* **EXERCISE DETAILS**
Each entry must be printed again without a single change.

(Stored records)
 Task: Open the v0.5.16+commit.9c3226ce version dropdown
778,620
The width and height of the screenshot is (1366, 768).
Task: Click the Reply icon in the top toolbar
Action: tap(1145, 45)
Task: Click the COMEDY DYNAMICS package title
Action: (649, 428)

* **RESULT OF THIS EXERCISE**
 Task: Open the v0.5.16+commit.9c3226ce version dropdown
778,620
The width and height of the screenshot is (1366, 768).
Task: Click the Reply icon in the top toolbar
Action: tap(1145, 45)
Task: Click the COMEDY DYNAMICS package title
Action: (649, 428)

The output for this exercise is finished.